(begin)

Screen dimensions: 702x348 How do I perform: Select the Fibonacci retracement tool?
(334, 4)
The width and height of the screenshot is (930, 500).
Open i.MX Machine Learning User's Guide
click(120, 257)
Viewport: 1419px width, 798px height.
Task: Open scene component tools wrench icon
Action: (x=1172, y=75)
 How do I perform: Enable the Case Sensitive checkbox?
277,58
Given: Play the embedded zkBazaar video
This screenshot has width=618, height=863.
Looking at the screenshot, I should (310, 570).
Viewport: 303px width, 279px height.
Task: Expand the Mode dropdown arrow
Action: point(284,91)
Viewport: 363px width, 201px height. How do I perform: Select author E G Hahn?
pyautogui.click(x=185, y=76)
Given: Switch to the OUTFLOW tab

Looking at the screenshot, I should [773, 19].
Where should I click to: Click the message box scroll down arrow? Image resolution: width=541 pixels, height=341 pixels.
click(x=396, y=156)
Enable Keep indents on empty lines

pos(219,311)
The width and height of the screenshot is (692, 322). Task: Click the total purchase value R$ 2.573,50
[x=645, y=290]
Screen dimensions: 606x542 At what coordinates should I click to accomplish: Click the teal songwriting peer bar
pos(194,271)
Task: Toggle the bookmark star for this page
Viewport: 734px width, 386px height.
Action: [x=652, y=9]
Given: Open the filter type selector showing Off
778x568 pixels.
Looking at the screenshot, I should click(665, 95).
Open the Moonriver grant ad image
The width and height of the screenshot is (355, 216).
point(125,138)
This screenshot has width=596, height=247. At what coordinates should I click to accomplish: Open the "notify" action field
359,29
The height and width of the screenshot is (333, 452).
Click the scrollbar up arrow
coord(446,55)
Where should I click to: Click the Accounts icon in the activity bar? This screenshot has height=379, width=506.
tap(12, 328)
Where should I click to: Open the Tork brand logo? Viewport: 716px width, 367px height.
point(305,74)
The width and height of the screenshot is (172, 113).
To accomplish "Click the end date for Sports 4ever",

(end)

▶ **Exercise brief**
Could you output the lines above as a numbered list, leaving out the blank lines?

▶ **Answer for the task**
1. Screen dimensions: 702x348 How do I perform: Select the Fibonacci retracement tool?
2. (334, 4)
3. The width and height of the screenshot is (930, 500).
4. Open i.MX Machine Learning User's Guide
5. click(120, 257)
6. Viewport: 1419px width, 798px height.
7. Task: Open scene component tools wrench icon
8. Action: (x=1172, y=75)
9.  How do I perform: Enable the Case Sensitive checkbox?
10. 277,58
11. Given: Play the embedded zkBazaar video
12. This screenshot has width=618, height=863.
13. Looking at the screenshot, I should (310, 570).
14. Viewport: 303px width, 279px height.
15. Task: Expand the Mode dropdown arrow
16. Action: point(284,91)
17. Viewport: 363px width, 201px height. How do I perform: Select author E G Hahn?
18. pyautogui.click(x=185, y=76)
19. Given: Switch to the OUTFLOW tab
20. Looking at the screenshot, I should [773, 19].
21. Where should I click to: Click the message box scroll down arrow? Image resolution: width=541 pixels, height=341 pixels.
22. click(x=396, y=156)
23. Enable Keep indents on empty lines
24. pos(219,311)
25. The width and height of the screenshot is (692, 322). Task: Click the total purchase value R$ 2.573,50
26. [x=645, y=290]
27. Screen dimensions: 606x542 At what coordinates should I click to accomplish: Click the teal songwriting peer bar
28. pos(194,271)
29. Task: Toggle the bookmark star for this page
30. Viewport: 734px width, 386px height.
31. Action: [x=652, y=9]
32. Given: Open the filter type selector showing Off
33. 778x568 pixels.
34. Looking at the screenshot, I should click(665, 95).
35. Open the Moonriver grant ad image
36. The width and height of the screenshot is (355, 216).
37. point(125,138)
38. This screenshot has width=596, height=247. At what coordinates should I click to accomplish: Open the "notify" action field
39. 359,29
40. The height and width of the screenshot is (333, 452).
41. Click the scrollbar up arrow
42. coord(446,55)
43. Where should I click to: Click the Accounts icon in the activity bar? This screenshot has height=379, width=506.
44. tap(12, 328)
45. Where should I click to: Open the Tork brand logo? Viewport: 716px width, 367px height.
46. point(305,74)
47. The width and height of the screenshot is (172, 113).
48. To accomplish "Click the end date for Sports 4ever",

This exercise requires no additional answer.